Minter joked before he spoke at the Kentucky High School Football Coaches Association summer clinic at Centre College Thursday that a Kentucky assistant asked him during a summer camp about his past and how long he was head coach at Cincinnati.

"His first response was, 'What are you doing? Why don't you retire on the lake somewhere?' I kind of took offense to the age reference, but the point is I like to coach," said Minter. "I love the profession because it keeps you young. You are always working around young kids and younger coaches in many instances.

"I just enjoy what I do so much that I really don't want to do anything else regardless of my role. I have played different roles in my career. I was fortunate to be a defensive coordinator for a number of years before getting my opportunity to be head coach for 10 years, longer than most guys get to do it. From there I have been a coordinator ever since and yet have been out a couple of times.

"In 2007 when I was let go at Notre Dame, I could not find employment. I enjoyed the year to sit back and re-energize. I was back at Marshall and did not get head job over there when it came open. Last year I ended up over at Indiana State working with my son and living with my son and living like a little gypsy. I had the time of my life coaching I-AA football and basically running the defense and seeing the elation on the face of kids who had never won before. They had won about one game in 50 tries and we ended up going 6-5. You would not believe the looks on the faces as they just won a game nobody gave them a chance to win."

Minter says those kind of moments are what makes the hard times in coaching more than worthwhile.

"I enjoy those moments in coaching. They are small, small moments but that is why we are in it. We are in it for kids and to make a difference," Minter said. "You are in it for the passion and the love of the game. I just enjoy talking football and enjoy the war room aspect of the game and the mental challenge. I enjoy seeing kids develop, coming in as youngsters all bright eyed and leaving out of there grown men and better players to become productive citizens.

"It's like being the parent of a bunch of kids at the same time each and every year but every day you wake up is like Groundhog Day. You are always dealing with 18- to 22-yea-olds every year. As I get older, in reality your students stay the same age and that makes it really fun."

He admits it might not have been fun for UK's defensive players when he arrived in December with a no-nonsense approach and new defensive alignment before the Cats played — and lost — to Pittsburgh in the BBVA Compass Bowl.

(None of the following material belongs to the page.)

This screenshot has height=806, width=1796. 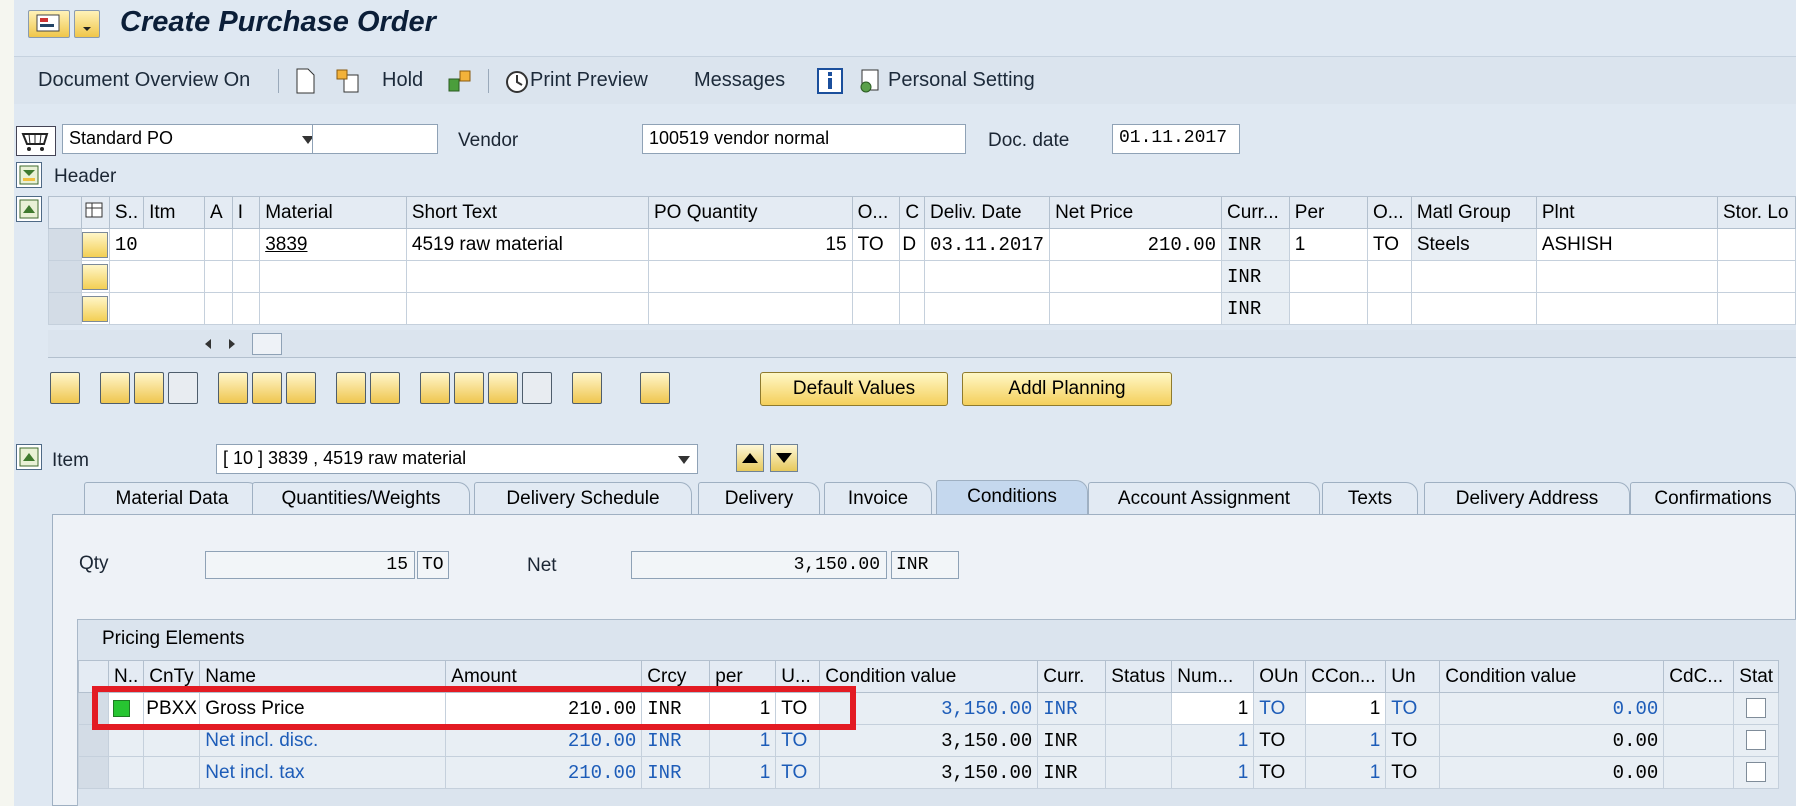 What do you see at coordinates (36, 141) in the screenshot?
I see `cart-icon` at bounding box center [36, 141].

"I have talked to the players and certainly to the coaches about coming in a little bit boxed in. Everybody has to understand the timing and sense of urgency. I was brought in to do a job and had a limited amount of time to change some ideas and concepts," Minter said. "When you compare that to what they were used to and how it had been done, maybe there was a clash. Who the heck is this and what is he telling us? You have to understand the kids of Kentucky in their own minds were slightly spoiled by going to five straight bowls and success was there. There had never been anybody there on the down side of the ledger like many Kentucky players before them had been."

Minter said his mission was to let players know going to bowl games was good, but not good enough and not the ultimate goal for a championship team.

"To do that, you have to instill a sense of urgency. To go somewhere you have never been and do something you have never done you have to be willing to work," Minter said. "While the strength of our defense is seniority and experience, that's also the challenge of our defense because you have to teach older guys who have been doing it one basic way a whole new set of ways to do it. That's the opportunity we have and the challenge we have all at the same time.

"The kids are great. They are buying in. Once they get to know me one on one, sit down and rap and talk and it is not me out there yelling and screaming, they find out I am just another good guy who has their best interests at heart. I hope they say that any way. We all learn together and whatever I can teach individual kid to be better players that will make our team better, our season better, then their careers could become better. There was probably a different perception by the end of spring about me, or at least I think there was."